### Input rows
· · ·

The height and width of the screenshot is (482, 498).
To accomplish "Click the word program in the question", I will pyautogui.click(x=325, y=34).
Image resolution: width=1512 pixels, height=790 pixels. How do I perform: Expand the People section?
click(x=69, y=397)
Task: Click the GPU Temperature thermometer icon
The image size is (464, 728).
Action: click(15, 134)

· · ·

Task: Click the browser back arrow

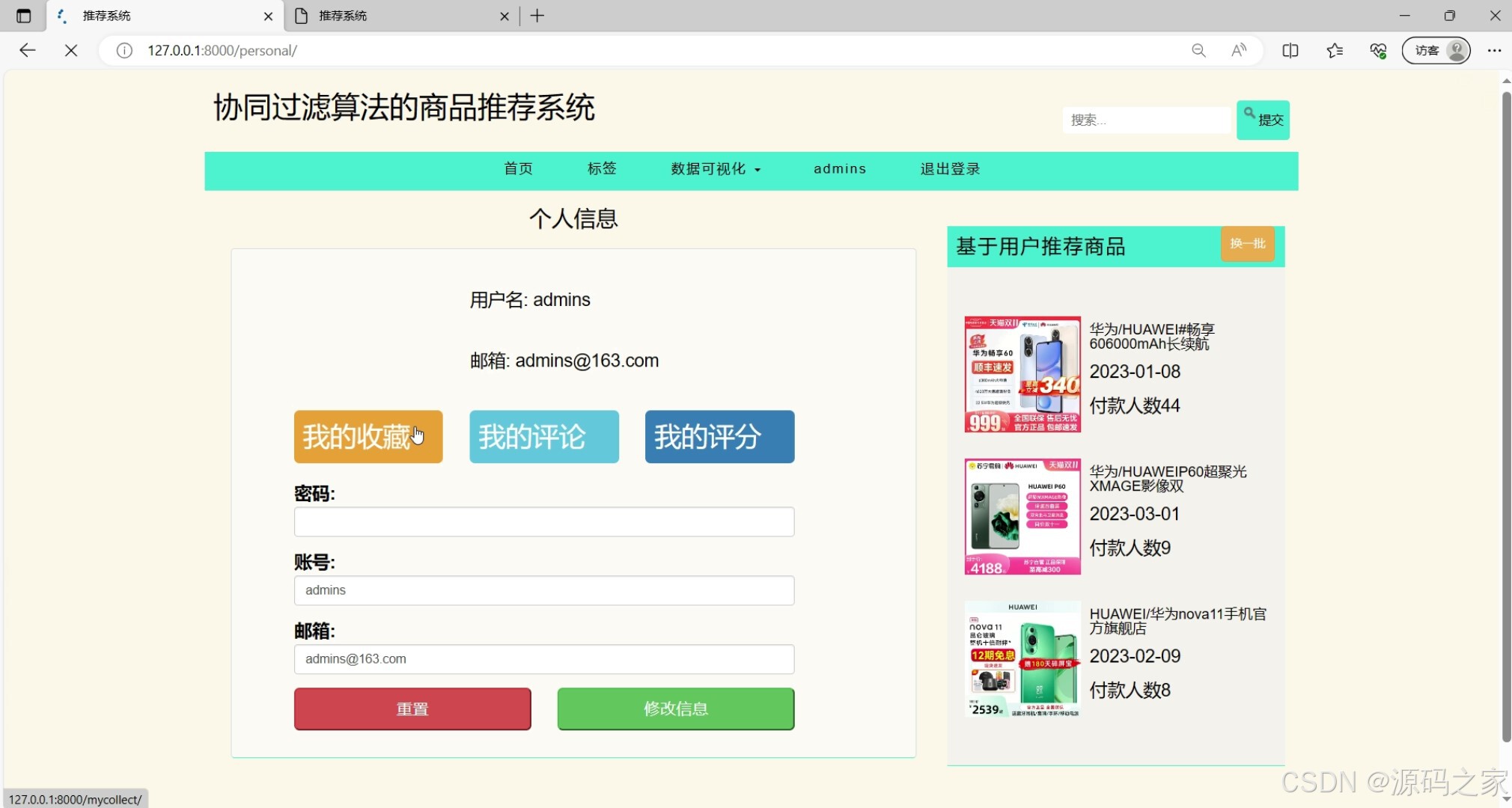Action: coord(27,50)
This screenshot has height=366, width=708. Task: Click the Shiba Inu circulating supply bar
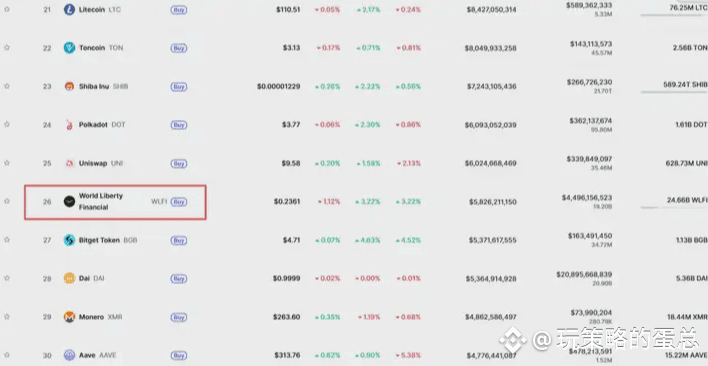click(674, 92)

· · ·

### Objective
Please pull out the entries from the line containing "Image resolution: width=1512" through the line containing "Action: click(15, 134)", both ends included, and reproduce them verbatim.

### Solution
Image resolution: width=1512 pixels, height=790 pixels. How do I perform: Expand the People section?
click(x=69, y=397)
Task: Click the GPU Temperature thermometer icon
The image size is (464, 728).
Action: click(15, 134)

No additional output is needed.